## YOUR TASK
Recast the items from the line containing "Screen dimensions: 1680x1043" down to the line containing "[x=716, y=540]", both ends included, as a two-column CSV with the headers item_text and answer. Write one row per item, and put each field in quotes with its line breaks replaced by spaces.

## PROVIDED DATA

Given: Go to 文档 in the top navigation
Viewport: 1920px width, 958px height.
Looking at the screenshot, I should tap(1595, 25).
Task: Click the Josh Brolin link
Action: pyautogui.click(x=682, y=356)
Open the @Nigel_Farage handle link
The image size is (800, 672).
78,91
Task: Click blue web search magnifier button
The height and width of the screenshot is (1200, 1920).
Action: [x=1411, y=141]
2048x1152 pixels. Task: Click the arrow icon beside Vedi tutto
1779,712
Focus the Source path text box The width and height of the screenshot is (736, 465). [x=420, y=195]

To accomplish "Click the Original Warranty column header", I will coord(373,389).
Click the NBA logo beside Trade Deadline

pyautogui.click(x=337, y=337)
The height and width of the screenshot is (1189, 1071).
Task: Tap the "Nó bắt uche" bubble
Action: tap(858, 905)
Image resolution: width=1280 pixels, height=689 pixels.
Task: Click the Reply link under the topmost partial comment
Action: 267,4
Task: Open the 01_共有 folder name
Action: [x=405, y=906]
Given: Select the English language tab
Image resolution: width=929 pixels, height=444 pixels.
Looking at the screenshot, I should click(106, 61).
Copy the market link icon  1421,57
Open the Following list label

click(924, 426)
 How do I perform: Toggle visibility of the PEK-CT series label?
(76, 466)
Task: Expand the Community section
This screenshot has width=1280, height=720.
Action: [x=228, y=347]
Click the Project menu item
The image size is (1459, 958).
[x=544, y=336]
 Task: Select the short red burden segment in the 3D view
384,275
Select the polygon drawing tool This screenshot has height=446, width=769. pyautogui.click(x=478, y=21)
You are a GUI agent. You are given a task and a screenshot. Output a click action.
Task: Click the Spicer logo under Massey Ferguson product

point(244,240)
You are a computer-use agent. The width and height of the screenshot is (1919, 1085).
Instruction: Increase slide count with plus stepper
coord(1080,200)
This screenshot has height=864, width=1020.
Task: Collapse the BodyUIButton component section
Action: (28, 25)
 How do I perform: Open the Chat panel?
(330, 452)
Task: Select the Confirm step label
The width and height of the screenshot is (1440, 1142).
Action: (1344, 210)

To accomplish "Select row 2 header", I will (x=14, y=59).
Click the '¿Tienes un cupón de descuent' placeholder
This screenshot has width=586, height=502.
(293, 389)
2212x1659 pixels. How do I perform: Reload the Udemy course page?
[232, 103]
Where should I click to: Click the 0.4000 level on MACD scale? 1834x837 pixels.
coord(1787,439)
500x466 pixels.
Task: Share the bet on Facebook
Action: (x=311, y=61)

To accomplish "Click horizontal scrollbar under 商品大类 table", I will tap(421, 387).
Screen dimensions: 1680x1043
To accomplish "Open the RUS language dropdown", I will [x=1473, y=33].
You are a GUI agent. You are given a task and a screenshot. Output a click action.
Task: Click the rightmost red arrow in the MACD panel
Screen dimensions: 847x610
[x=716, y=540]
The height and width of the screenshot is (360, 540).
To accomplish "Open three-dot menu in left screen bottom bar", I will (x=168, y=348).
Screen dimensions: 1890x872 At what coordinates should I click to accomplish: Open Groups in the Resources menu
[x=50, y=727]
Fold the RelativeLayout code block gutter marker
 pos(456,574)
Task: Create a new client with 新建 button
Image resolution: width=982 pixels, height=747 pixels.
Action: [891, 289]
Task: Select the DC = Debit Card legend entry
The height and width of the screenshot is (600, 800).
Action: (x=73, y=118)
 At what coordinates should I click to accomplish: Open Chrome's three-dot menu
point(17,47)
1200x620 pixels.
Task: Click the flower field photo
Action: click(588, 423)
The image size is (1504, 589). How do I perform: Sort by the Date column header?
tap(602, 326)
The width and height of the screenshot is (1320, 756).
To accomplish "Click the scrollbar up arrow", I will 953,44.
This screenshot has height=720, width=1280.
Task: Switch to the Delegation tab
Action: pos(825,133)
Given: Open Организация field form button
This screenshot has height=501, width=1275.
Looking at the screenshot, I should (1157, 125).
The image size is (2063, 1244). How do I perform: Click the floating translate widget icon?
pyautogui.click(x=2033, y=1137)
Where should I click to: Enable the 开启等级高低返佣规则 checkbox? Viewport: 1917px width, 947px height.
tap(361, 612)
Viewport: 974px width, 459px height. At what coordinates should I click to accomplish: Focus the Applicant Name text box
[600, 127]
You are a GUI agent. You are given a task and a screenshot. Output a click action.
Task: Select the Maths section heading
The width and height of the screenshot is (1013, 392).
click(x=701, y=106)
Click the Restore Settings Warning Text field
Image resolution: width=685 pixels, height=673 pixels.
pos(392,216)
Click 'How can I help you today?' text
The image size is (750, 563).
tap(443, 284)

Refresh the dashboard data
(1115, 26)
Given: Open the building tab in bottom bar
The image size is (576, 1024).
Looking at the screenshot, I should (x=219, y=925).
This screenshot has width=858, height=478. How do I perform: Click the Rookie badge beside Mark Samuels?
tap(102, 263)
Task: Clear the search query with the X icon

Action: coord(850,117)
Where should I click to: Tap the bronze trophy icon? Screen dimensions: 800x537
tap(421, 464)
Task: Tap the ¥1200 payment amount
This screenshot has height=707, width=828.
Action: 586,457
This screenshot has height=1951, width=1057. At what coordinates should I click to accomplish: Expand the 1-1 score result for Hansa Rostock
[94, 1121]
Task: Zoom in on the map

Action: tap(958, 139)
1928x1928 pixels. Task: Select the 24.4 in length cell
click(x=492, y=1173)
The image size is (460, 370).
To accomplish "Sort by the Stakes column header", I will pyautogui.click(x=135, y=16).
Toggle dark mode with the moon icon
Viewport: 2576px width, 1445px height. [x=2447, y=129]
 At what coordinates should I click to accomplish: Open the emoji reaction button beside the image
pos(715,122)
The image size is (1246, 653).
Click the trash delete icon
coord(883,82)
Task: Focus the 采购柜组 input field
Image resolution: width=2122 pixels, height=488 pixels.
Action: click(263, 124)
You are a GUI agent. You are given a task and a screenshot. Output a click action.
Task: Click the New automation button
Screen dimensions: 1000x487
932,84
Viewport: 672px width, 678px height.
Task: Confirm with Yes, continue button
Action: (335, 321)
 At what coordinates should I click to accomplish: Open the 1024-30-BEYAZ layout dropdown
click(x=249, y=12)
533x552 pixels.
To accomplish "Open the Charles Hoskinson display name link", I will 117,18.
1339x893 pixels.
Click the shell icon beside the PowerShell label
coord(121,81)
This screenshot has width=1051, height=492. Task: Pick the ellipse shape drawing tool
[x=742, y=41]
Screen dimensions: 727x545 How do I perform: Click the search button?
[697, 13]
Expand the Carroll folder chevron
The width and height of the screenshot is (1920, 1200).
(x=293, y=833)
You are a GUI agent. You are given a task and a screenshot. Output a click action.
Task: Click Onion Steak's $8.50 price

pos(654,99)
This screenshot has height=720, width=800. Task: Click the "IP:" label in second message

## RIGHT ANSWER
item_text,answer
"Screen dimensions: 1680x1043 To accomplish ""Open the RUS language dropdown"",","I will [x=1473, y=33]."
"You are a GUI agent. You are given a task and a screenshot. Output a click action. Task: Click the rightmost red arrow in the MACD panel Screen dimensions: 847x610","[x=716, y=540]"